July 21, 2020 7:43 PM UTC
  • JMP Securities views Tesla’s current stock price as being too high.
  • In July, the electric carmaker’s stock has surged over 50%.
  • After beating delivery estimates for the quarter ending June, Tesla reports Q2 earnings this week.

Tesla (NASDAQ:TSLA) bull JMP Securities has downgraded the stock from “Market Outperform to Market Perform.”

Earlier this month, JMP raised the electric vehicle (EV) maker’s price target to $1,500, terming the stock a “category killer.” Tesla is currently trading above $1,600. The price target was based on expectations that Tesla could hit $100 billion in revenue in half a decade.

TSLA not worth $1,600

Now the analyst says there is no compelling argument for Tesla’s current stock price:

We continue to believe that TSLA can become a $100 billion car company by 2025, but we cannot arrive at a reasonable basis for arguing that the stock should be valued above current levels, even considering our fundamental outlook.

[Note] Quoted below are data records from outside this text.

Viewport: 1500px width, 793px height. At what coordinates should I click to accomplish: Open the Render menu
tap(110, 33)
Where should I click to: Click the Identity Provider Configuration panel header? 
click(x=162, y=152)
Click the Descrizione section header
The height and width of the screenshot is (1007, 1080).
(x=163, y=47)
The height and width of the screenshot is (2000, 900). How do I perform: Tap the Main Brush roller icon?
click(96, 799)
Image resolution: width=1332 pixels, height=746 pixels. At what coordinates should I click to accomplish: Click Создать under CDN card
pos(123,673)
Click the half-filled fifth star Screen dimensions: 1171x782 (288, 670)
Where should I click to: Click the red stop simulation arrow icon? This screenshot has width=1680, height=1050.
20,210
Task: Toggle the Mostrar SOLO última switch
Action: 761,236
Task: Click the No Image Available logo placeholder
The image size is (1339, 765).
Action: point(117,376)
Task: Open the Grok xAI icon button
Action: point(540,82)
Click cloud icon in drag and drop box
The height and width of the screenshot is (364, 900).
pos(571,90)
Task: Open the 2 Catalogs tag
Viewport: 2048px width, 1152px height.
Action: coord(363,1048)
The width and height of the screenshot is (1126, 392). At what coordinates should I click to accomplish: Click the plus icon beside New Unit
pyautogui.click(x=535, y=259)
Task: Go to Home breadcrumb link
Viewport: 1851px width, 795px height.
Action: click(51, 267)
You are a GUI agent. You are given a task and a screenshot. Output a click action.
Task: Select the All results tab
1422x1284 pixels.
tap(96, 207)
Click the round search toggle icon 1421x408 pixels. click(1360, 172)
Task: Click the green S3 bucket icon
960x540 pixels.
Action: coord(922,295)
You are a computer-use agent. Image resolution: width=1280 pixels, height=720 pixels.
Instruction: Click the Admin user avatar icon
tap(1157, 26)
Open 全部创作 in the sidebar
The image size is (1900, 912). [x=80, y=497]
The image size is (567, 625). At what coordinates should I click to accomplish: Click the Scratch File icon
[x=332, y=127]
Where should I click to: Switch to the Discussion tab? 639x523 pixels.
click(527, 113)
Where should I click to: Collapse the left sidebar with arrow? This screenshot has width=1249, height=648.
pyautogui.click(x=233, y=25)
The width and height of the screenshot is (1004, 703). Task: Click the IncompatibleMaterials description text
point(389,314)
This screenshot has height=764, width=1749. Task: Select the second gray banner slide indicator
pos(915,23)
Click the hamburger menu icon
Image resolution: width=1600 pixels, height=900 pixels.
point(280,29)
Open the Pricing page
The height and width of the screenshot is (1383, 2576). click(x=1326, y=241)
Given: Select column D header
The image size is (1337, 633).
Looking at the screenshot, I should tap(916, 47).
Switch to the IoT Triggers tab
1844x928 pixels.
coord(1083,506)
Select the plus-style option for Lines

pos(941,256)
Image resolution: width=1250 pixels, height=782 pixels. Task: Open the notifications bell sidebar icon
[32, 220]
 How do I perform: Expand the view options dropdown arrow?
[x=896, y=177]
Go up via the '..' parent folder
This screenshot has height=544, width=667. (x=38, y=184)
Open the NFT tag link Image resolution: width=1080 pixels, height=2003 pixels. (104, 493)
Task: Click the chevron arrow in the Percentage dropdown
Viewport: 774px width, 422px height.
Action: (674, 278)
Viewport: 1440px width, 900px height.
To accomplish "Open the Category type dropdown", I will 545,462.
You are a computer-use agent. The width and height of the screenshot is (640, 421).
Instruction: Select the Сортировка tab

TSLA’s downgrade brings it closer in line to the consensus on Wall Street. | Source: @DeltaOne/Twitter

At a price of nearly $1,650 per share, Tesla’s market cap is around $305 billion, making it the most valuable carmaker in the world. The stock surge has made Elon Musk the world’s 6th richest person.

Not all analysts agree

JMP’s downgrade contrasted with Piper Sandler’s sentiments several days ago. The Wall Street firm raised TSLA’s price target from $939 to $2,322 per share. TSLA would have to rise another 40% to reach this target.

The JMP downgrade is now closer to Wall Street’s consensus rating of ‘hold.’ The average price target for the stock is a little over $920.

TSLA is currently priced well above the consensus target. | Source: WSJ

Tesla’s moment of truth

Just this month, Tesla’s stock has appreciated by over 50% after the EV maker reported that it delivered 90,650 vehicles.

The expectation that Tesla could join the S&P 500 Index if it reports its first annual profit is a factor, too.

Tesla has reported profits consistently in the last three quarters. Joining the S&P 500 Index could give the stock more upside potential.

Consensus estimates lean on the electric vehicle maker reporting a loss, though. Thirty-three analysts polled by FactSet expect a GAAP loss of $1.02 per share and an adjusted loss of $0.14 per share.

Disclaimer: This article represents the author’s opinion and should not be considered investment or trading advice from CCN.com. The author holds no investment position in the above-mentioned securities.